I am proud of my local community for all the breastfeeding events going on in this area. We have a Latch-on event at the Civic Center this Saturday, Aug 4th at 10. Our facebook LLL group has over 450 members. I expect there will be a good show. I helped sponsor it and was offered a table. I didn't want to commit to a table. I thought if I can make it, I just want to have fun without responsibilities.  The latch-on is an event to break the record for how many babies can be breastfeeding at one time. Maybe I am jealous that I don't have a nursling, but I do think it is a little strange that only latched babies count. I'd like for all supporters to count, but it's not such a big deal to me to make a big deal about it.

Once upon a time I couldn't wait till the monthly LLL came. We have so many LLL events (babywearing, ITAV, play groups, birth-ed and more in our community), that one could practically go to a meeting everyday. Most of these Treasure Coast groups have a group on facebook which keeps us in touch 24/7. It is really exciting to see.

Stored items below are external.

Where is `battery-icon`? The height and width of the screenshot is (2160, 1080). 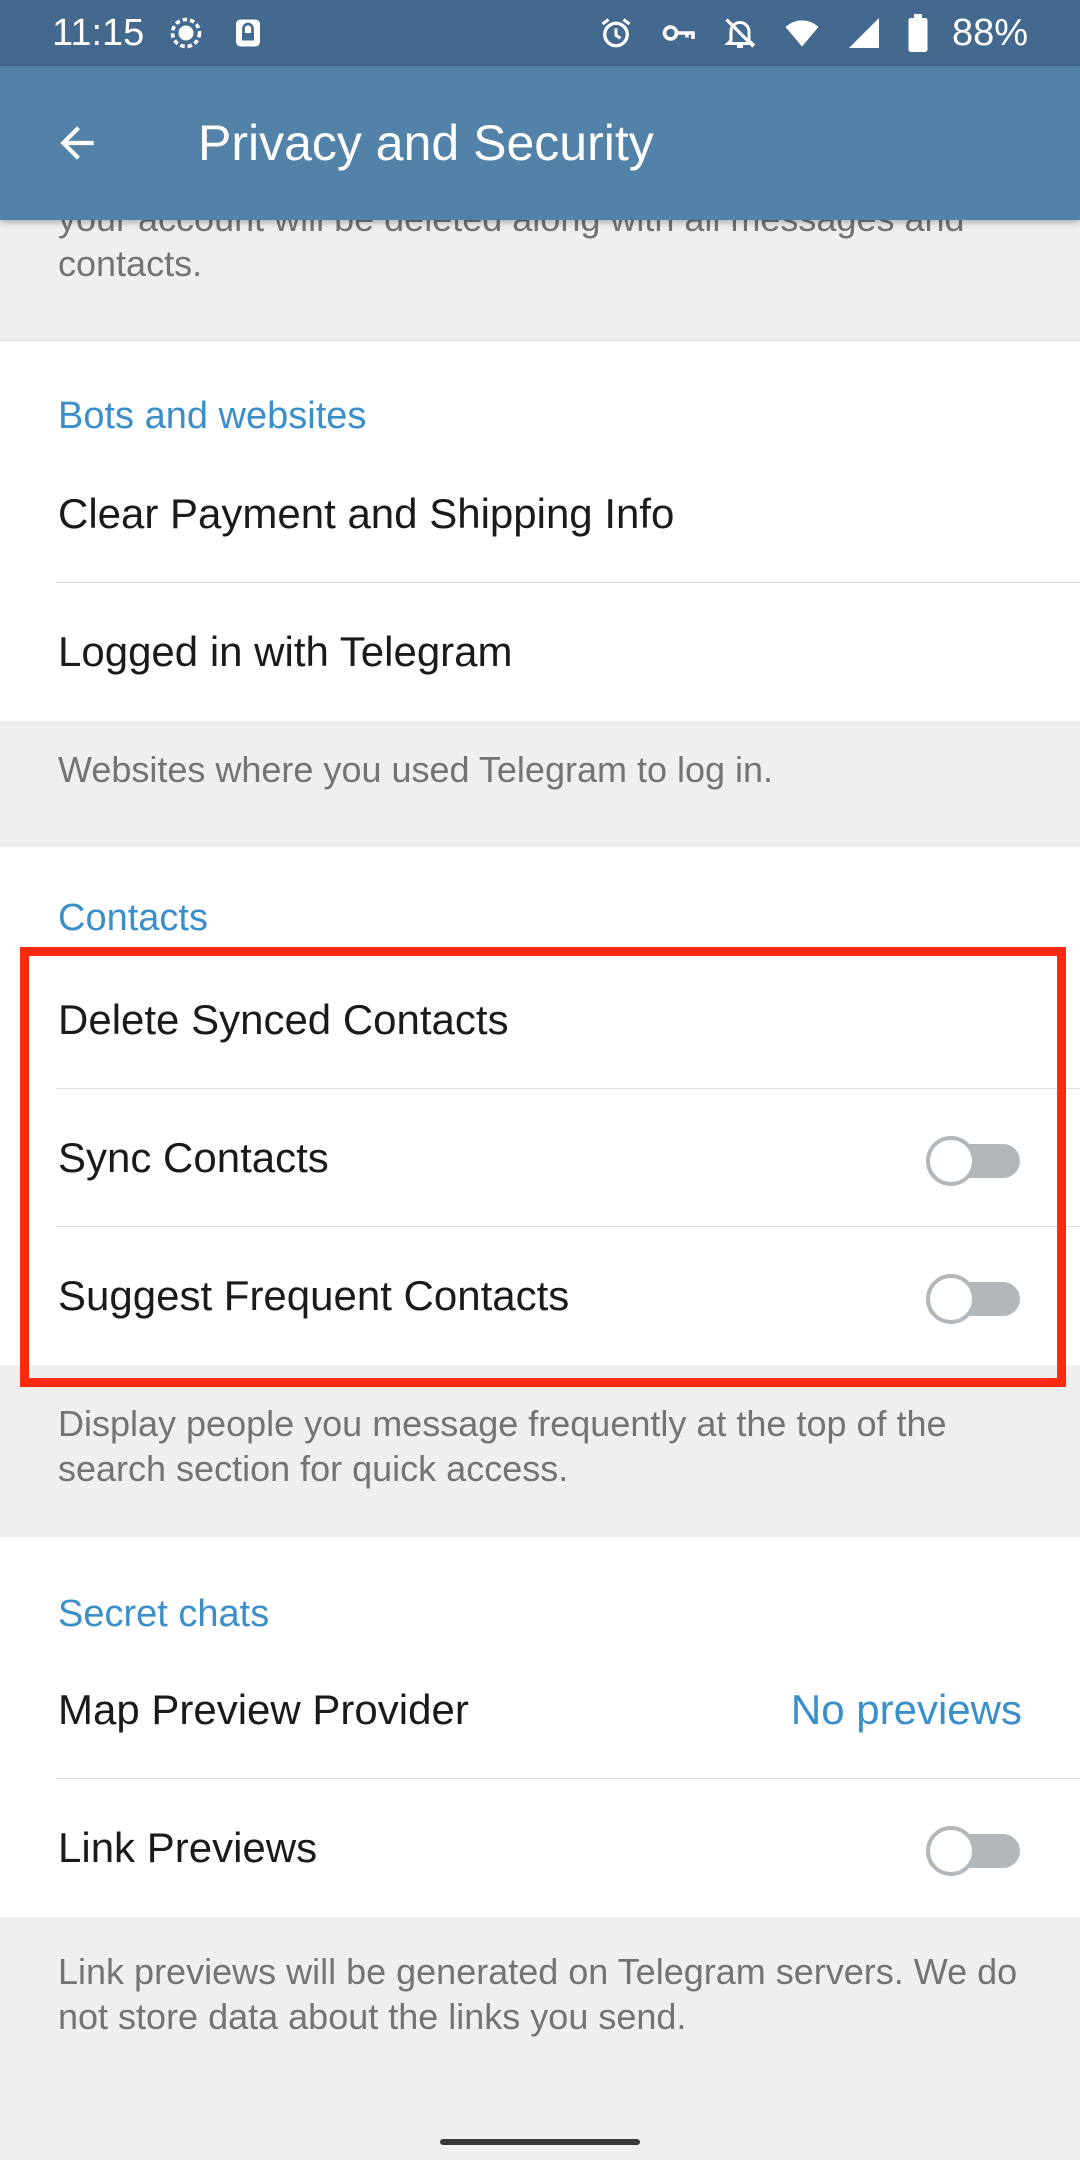
battery-icon is located at coordinates (918, 33).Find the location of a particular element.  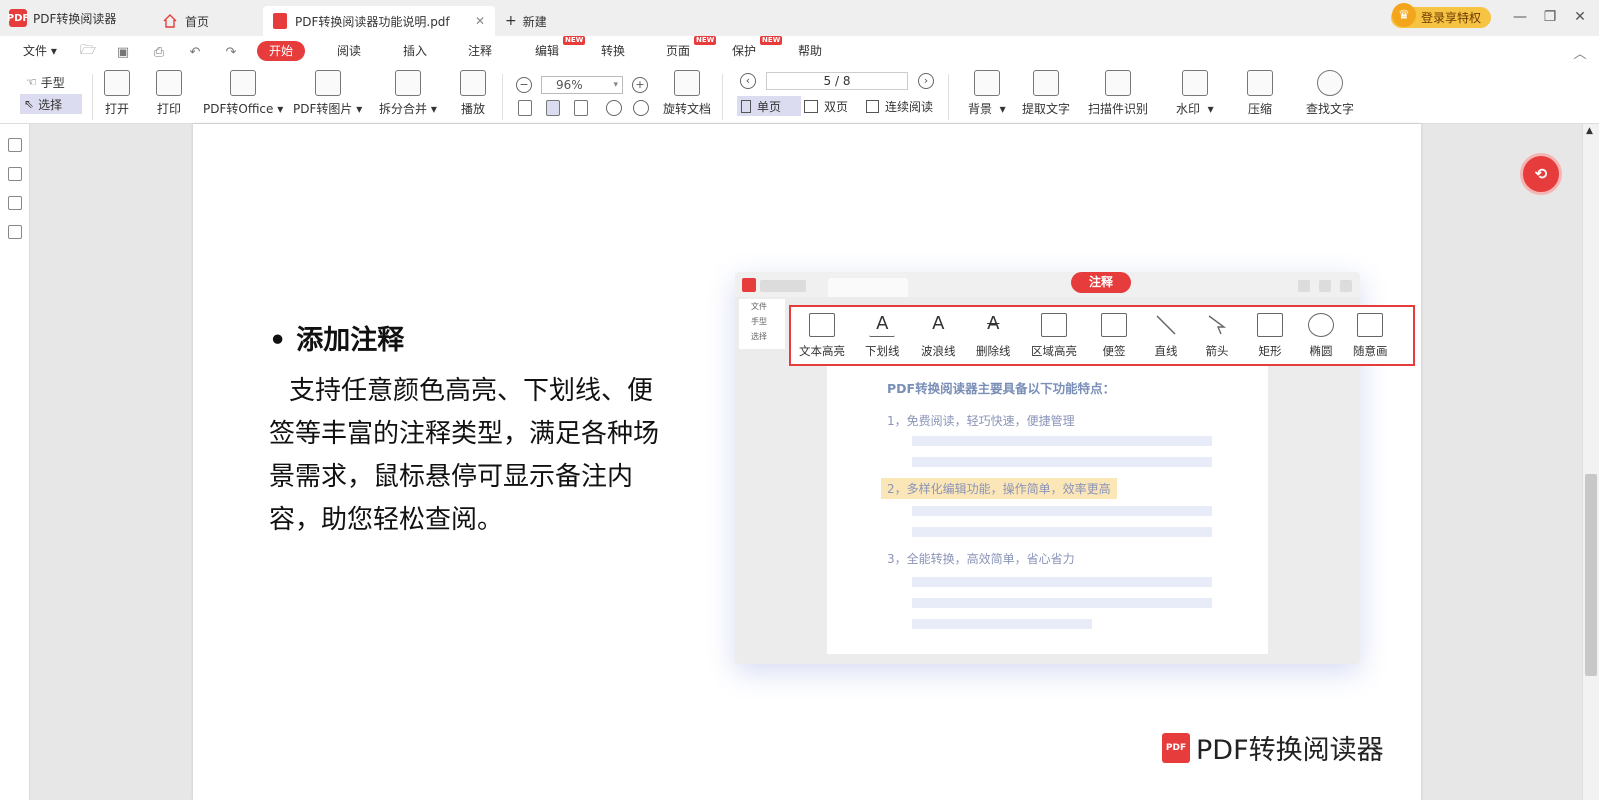

undo-icon: ↶ is located at coordinates (195, 52).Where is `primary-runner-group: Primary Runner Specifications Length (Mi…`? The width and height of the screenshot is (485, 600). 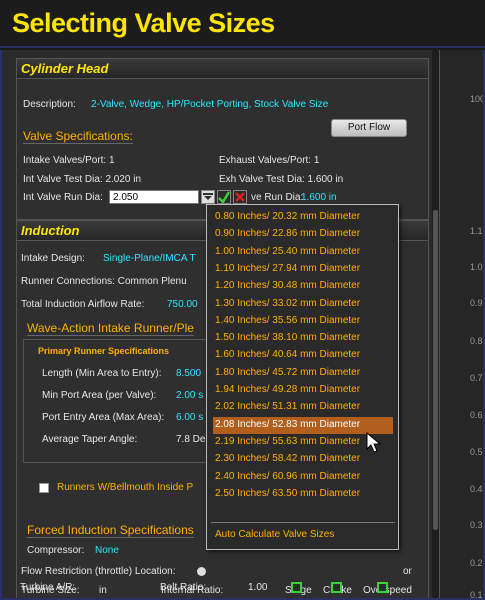 primary-runner-group: Primary Runner Specifications Length (Mi… is located at coordinates (118, 401).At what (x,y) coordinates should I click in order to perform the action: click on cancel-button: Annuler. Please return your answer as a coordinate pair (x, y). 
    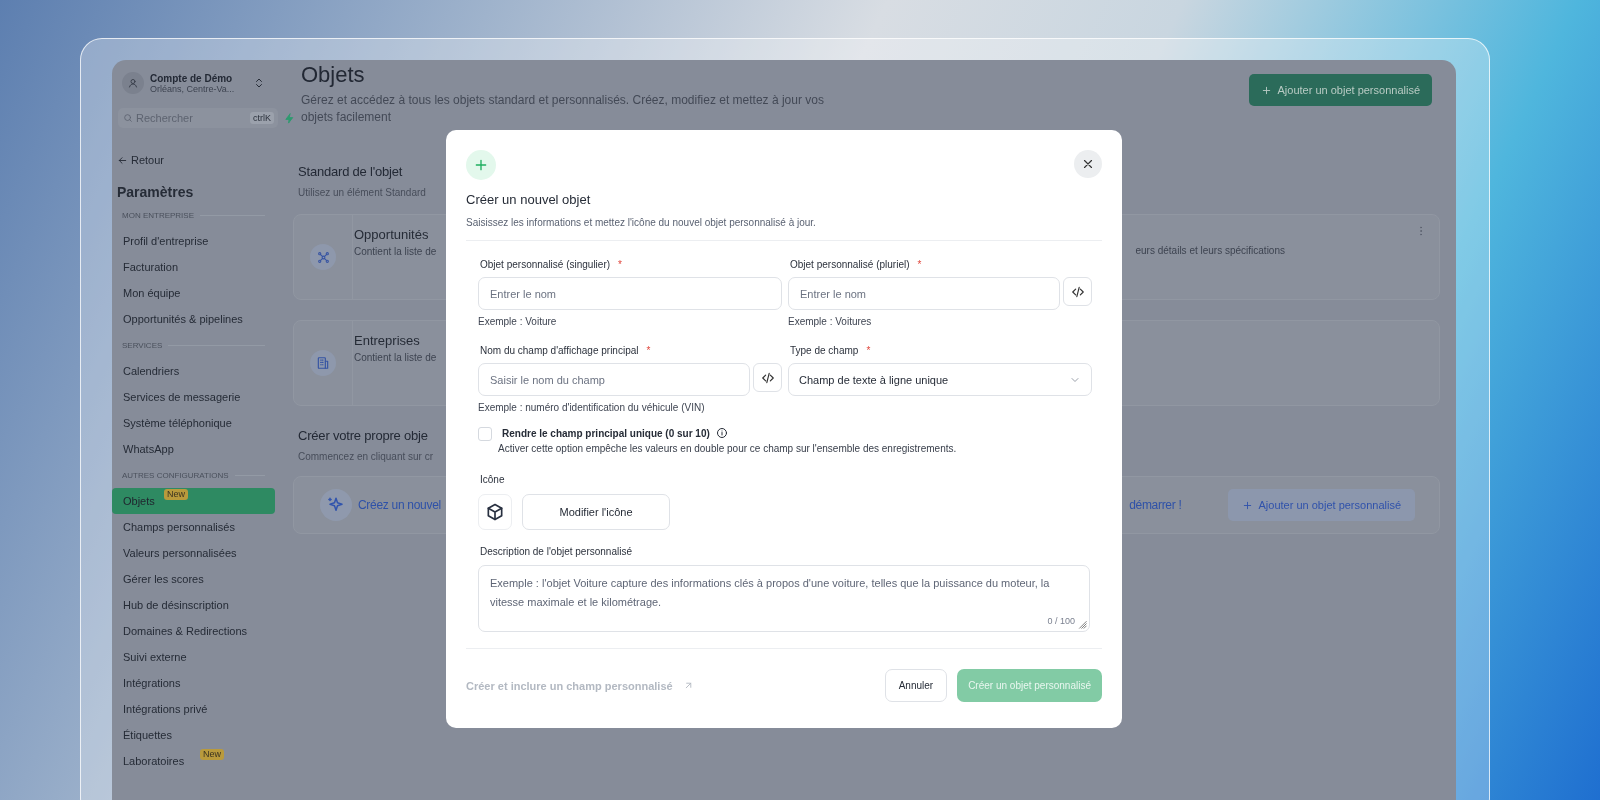
    Looking at the image, I should click on (916, 686).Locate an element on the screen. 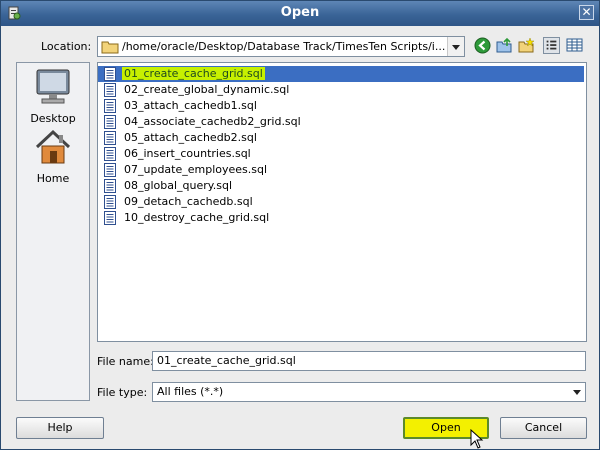 Image resolution: width=600 pixels, height=450 pixels. close-button: ✕ is located at coordinates (586, 12).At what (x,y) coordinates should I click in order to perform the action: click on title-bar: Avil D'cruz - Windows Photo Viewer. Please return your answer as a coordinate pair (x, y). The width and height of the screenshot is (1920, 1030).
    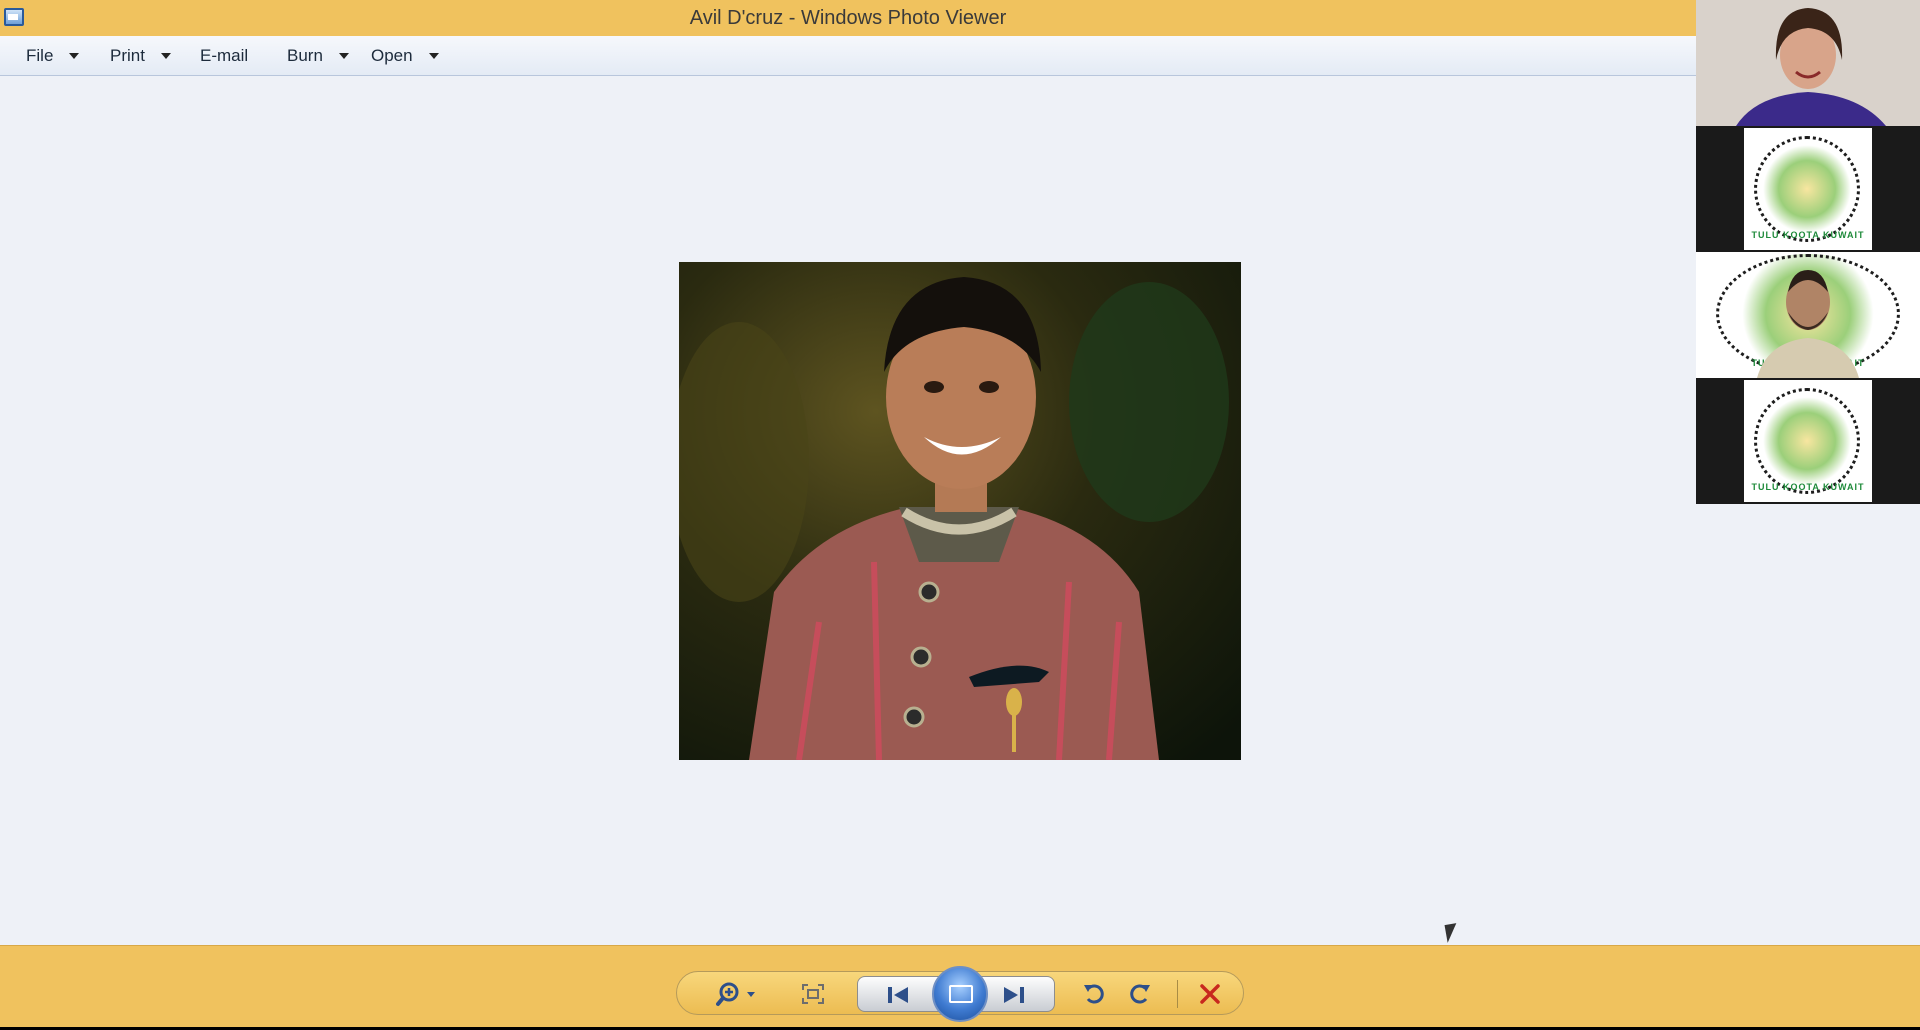
    Looking at the image, I should click on (960, 18).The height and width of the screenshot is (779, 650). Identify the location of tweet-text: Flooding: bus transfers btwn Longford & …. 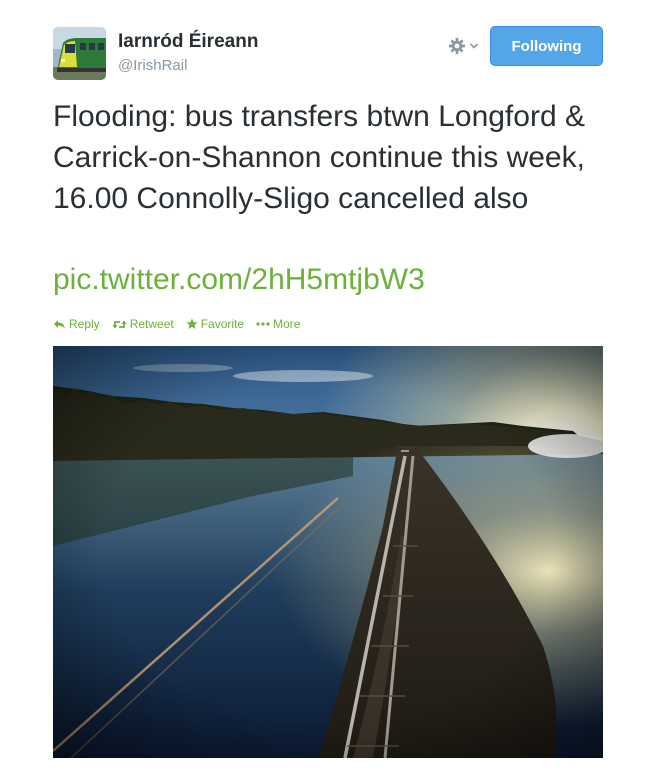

By reading the groups myself I learn so much about what concerns mothers. One big concern is bedsharing. I literally mean with the baby in the crook of your arms or on top of you all night (or most of the night.) Some are scared that the baby is too little. I understand that, but your baby will grow. Some are concerned that the baby will be spoiled or never out grow it. You can't spoil a child by providing reassurance and human touch. Does it really matter if your older child wants to cuddle with you at night, be read to, laugh with you in the morning. Don't you want to see that angelic sleeping face? I love when my kids have slept near me. One day recently I wasn't feeling well and stayed in bed and my older child was reading a page turner and brought the dog and book in to be near me. I love watching my older child read and comfort me with his presence and availability. It was like my nurturing came full circle.

For World Breastfeeding Week reconsider your sleeping arrangements and do what is best for your family.